One of the recent bidders is said to be among the largest fundraisers in Gov. Andrew Cuomo’s most recent re-election bid, according to The Broadsheet Daily.

Among the bidders expected to compete for the contract to manage Battery Park City’s North Cove Marina is Island Global Yachting, a company founded and controlled by Andrew Farkas, a billionaire global real estate investor who invested heavily in Cuomo’s campaign.

“The Battery Park City Authority is poised to cut off the public from the water at North Cove, shocking the downtown community and raising disturbing questions about turning a public space into a gated parking lot for billionaires’ yachts,” said a release from the grassroots group looking to stop the turnover.

An activist-driven petition at change.org has gathered more than 600 signatures in less than 24 hours, calling on Cuomo and the Battery Park City Authority to keep the neighborhood’s park water space open to the public.

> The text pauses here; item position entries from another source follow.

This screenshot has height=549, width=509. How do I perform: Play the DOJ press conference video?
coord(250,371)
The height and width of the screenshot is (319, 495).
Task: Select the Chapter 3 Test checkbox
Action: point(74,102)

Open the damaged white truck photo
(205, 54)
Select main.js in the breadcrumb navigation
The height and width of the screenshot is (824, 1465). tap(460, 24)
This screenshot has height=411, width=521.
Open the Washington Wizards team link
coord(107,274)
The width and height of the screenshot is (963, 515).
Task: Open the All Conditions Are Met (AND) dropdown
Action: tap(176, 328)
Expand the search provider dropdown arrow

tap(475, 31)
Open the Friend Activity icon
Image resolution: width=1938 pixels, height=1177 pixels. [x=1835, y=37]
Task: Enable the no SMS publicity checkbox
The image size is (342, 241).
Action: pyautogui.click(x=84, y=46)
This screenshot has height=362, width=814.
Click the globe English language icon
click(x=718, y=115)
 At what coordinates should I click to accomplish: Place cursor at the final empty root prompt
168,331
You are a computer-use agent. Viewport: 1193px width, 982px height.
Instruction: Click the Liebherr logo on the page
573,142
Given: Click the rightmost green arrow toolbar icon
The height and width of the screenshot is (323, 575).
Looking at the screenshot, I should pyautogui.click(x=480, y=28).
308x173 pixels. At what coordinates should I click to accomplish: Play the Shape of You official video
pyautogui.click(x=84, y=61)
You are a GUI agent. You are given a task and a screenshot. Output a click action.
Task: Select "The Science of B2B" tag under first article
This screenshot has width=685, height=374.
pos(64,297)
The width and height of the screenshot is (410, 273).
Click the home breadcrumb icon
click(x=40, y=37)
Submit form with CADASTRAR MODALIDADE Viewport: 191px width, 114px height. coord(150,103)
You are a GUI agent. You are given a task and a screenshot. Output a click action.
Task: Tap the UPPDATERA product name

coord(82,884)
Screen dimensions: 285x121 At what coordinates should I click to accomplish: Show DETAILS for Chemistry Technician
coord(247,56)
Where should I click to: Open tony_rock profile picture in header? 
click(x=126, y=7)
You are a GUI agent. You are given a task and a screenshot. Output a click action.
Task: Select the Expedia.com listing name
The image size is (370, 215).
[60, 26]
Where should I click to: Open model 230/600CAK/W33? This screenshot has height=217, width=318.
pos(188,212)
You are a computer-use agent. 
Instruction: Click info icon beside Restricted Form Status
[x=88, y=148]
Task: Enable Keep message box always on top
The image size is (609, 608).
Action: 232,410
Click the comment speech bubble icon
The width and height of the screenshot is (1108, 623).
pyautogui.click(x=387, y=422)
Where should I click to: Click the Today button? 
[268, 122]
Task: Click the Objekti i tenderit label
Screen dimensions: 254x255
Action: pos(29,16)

Michael Fortenbaugh has managed North Cove Marina for 10 years, and he has created a sailing club with more than 900 members, a sailing school, a summer camp with separate instruction programs for young children and teenagers and a foundation that seeks to introduce underprivileged youth to sailing,according to Sailing Scuttlebutt.

Battery Park City resident Fortenbaugh, of MSC and the Sailing School, has been instructed to hand over North Cove’s keys on Dec. 31, which advocates say will result in water sports enthusiasts losing the only small-boat access currently available in Manhattan.

“Now that Michael has been so successful in revitalizing the waterfront, it’s primed for corporate takeover,” Claire Morda, a retired teacher at Kingsborough Community College, said in a statement. “But a big corporation won’t focus on the community access — so what are regular people to do now? Take the ferry, I suppose? Looks like we’ll simply be shut out.”

“I work as a city employee for the NYC Department of Education,” longtime sailor Randy Lewis said in a statement. “If North Cove is turned into a restrictive private marina, a middle-class family like mine will lose the opportunity to sail in New York Harbor. We can’t afford to purchase, maintain or harbor a yacht of our own.”

Downtown voters are planning a rally at 6 p.m. today on the south side of the cove, next to Gateway Plaza.